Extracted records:
★ ★ ★ ★
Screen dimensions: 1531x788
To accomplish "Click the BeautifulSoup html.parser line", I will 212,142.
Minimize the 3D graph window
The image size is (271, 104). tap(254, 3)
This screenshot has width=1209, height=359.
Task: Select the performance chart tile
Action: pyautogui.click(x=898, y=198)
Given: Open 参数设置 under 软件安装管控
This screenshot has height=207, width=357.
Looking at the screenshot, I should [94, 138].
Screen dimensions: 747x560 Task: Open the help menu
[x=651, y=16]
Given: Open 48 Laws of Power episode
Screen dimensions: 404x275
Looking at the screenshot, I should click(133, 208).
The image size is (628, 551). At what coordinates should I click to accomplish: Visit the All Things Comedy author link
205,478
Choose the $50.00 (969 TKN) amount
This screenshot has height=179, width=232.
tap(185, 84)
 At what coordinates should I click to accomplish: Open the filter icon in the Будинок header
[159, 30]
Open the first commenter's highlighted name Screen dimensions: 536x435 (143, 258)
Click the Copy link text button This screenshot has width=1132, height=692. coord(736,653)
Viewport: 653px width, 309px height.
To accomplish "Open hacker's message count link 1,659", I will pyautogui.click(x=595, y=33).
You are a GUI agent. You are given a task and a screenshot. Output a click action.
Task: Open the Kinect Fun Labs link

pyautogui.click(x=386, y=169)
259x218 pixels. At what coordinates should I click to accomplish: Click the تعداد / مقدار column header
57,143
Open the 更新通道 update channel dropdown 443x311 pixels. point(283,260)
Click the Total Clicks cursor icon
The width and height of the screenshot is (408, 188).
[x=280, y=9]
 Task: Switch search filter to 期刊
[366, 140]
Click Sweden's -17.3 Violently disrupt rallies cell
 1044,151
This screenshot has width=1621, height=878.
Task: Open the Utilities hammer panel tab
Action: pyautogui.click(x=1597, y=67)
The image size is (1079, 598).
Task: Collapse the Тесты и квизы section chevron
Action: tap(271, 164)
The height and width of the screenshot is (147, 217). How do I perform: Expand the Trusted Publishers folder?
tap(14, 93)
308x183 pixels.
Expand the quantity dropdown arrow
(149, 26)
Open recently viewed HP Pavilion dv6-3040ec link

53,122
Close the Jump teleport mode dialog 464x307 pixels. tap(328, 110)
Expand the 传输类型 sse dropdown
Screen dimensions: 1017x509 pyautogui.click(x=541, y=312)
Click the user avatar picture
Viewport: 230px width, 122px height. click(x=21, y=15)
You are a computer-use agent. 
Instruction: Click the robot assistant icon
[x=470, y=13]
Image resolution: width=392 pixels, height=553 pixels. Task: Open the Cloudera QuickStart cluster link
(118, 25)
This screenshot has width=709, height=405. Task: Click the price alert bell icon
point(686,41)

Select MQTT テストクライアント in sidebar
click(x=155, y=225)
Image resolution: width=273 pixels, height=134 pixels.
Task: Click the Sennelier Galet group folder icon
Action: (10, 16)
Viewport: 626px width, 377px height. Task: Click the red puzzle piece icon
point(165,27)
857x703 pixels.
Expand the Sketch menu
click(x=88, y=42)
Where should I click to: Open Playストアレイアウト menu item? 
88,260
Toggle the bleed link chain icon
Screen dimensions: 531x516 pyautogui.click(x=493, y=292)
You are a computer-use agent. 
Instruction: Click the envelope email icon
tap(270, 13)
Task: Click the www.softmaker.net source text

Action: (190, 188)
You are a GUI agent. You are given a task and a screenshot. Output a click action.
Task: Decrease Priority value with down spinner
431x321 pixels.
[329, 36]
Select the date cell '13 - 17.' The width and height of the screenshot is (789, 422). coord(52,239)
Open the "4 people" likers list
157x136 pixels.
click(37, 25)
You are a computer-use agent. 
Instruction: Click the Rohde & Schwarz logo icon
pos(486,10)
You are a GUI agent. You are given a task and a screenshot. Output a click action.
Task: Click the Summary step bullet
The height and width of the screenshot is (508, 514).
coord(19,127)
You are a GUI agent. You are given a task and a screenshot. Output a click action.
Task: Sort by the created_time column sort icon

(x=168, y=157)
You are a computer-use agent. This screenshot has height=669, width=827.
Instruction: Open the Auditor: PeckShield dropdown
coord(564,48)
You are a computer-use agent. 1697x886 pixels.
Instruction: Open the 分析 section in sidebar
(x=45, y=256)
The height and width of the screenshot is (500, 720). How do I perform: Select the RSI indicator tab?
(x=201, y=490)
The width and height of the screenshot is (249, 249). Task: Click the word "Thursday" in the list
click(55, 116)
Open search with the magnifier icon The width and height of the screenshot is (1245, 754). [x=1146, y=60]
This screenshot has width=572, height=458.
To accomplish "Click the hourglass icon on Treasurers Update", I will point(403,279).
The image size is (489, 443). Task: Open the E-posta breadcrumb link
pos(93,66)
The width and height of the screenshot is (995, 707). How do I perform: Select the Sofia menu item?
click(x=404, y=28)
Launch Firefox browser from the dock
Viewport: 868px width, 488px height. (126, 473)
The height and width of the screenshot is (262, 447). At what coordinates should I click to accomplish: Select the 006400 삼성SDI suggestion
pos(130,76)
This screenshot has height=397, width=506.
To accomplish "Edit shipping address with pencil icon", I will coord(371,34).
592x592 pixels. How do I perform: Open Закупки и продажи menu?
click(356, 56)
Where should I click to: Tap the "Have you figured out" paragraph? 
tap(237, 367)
★ ★ ★ ★
* [Your goal]: Each line of the entries where the string "with" occurs should be shown.

* [Response area]:
Task: Decrease Priority value with down spinner
Open search with the magnifier icon The width and height of the screenshot is (1245, 754). [x=1146, y=60]
To accomplish "Edit shipping address with pencil icon", I will coord(371,34).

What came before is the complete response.